* Your goal: Lines from the one containing "Task: Expand the Number field dropdown arrow" through the end of the entries below: set them down exactly, both ends included, with nothing added.

:::::

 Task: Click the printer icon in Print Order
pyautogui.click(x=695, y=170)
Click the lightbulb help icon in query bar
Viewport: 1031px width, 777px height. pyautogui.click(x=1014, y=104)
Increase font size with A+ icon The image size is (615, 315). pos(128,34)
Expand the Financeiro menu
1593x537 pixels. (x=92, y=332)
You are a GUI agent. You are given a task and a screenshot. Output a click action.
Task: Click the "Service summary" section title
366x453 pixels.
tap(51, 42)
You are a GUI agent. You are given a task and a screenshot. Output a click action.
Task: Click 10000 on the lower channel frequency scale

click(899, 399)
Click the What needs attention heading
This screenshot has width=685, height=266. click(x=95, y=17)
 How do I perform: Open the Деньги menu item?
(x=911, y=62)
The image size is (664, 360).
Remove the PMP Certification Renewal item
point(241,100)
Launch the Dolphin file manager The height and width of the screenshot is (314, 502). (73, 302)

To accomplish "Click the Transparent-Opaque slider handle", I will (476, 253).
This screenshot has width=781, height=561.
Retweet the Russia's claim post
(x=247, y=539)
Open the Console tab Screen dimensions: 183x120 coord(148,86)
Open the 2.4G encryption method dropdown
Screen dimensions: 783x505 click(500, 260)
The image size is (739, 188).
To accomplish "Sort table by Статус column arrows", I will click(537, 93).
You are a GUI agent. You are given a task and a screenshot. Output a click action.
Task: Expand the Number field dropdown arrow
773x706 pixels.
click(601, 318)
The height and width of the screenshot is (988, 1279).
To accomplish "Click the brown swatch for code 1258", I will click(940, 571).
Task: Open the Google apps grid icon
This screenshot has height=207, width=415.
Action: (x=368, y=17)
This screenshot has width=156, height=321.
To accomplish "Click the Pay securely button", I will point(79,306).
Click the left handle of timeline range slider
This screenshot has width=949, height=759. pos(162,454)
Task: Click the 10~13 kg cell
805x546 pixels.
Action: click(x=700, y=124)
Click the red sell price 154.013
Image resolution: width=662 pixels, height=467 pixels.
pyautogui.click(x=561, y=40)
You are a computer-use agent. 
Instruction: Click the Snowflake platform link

:::::

* Answer to this task:
Task: Expand the Number field dropdown arrow
773x706 pixels.
click(601, 318)
The height and width of the screenshot is (988, 1279).
To accomplish "Click the brown swatch for code 1258", I will click(940, 571).
Task: Open the Google apps grid icon
This screenshot has height=207, width=415.
Action: (x=368, y=17)
This screenshot has width=156, height=321.
To accomplish "Click the Pay securely button", I will point(79,306).
Click the left handle of timeline range slider
This screenshot has width=949, height=759. pos(162,454)
Task: Click the 10~13 kg cell
805x546 pixels.
Action: click(x=700, y=124)
Click the red sell price 154.013
Image resolution: width=662 pixels, height=467 pixels.
pyautogui.click(x=561, y=40)
You are a computer-use agent. 
Instruction: Click the Snowflake platform link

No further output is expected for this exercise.